Head, Abuja Area Operation Office of NEMA, Mr Justin Uwazuruonue,made the call in Lokoja, at a one-day stakeholders workshop on flood sensitisation campaign.
He said that the increasing cases of flood disaster and its attendant damage to means of livelihood and property were largely due to the poor attitude of the people to the environment.
Nwazuruonnye, who reminded the people that the occurrence of floods in Kogi State has become a yearly one, stressed the need for all hands to be on deck to minimise the effects of the disaster.
He also called on the people to start taking flood warnings and predictions from relevant government agencies seriously.
The NEMA chief further urged stakeholders to regularly visit people in flood prone communities with a view to cautioning them on their actions and inactions, leading to flood disaster.
He also called on residents of flood prone nine local governments in the state to get ready to relocate to safer places in case of floods.
“This will prevent or limit loss of lives , damage to property and the environment,” he said.
The Executive Secretary of the Kogi State Emergency Management Agency (KOSEMA), Mr Sunday Obari, told stakeholders at the workshop that government had set up a task force to enforce relocation of residents living in flood plains.

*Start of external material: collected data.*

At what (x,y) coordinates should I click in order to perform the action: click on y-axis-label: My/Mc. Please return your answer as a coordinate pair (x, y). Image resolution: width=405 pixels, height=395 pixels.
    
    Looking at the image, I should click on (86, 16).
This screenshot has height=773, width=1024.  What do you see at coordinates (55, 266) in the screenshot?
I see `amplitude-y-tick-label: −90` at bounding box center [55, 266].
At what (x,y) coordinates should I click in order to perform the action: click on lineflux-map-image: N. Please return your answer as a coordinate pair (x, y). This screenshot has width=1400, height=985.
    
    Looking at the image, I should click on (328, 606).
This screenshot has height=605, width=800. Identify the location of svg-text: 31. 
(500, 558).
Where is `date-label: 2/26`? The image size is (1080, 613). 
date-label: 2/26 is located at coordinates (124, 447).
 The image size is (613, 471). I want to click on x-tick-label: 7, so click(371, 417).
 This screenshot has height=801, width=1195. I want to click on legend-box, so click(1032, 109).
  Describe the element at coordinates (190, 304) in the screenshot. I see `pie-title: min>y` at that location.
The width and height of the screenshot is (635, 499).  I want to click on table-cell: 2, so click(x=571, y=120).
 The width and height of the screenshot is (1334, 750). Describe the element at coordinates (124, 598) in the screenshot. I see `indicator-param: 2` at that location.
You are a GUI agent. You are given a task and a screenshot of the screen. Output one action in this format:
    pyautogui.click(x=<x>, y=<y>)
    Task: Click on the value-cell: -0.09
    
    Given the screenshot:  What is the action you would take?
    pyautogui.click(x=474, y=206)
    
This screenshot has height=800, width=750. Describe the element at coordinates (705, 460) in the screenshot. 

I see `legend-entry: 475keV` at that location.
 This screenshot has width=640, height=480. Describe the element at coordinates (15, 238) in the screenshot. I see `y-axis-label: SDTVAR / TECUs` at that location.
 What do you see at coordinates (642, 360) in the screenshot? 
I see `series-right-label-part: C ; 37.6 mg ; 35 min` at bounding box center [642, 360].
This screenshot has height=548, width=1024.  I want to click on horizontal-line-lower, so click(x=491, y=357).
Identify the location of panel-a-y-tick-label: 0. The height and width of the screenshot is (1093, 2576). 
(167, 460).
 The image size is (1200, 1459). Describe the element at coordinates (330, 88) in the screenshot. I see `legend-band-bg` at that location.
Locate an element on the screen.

He also disclosed that the government had established camps in Lokoja, Idah , Koton Karfe and other communities for those that were likely to be displaced from their houses by the impending floods.
He called on participants to come up with suggestions that would help in reducing the impact of the flood disaster on the people and the environment.
Obari also called on flood desk officers in the nine flood prone local governments to work in synergy and get acquainted with telephone number of emergency providers across the state.
The workshop was attended by stakeholders from the Red Cross, health, security agencies and marine sectors.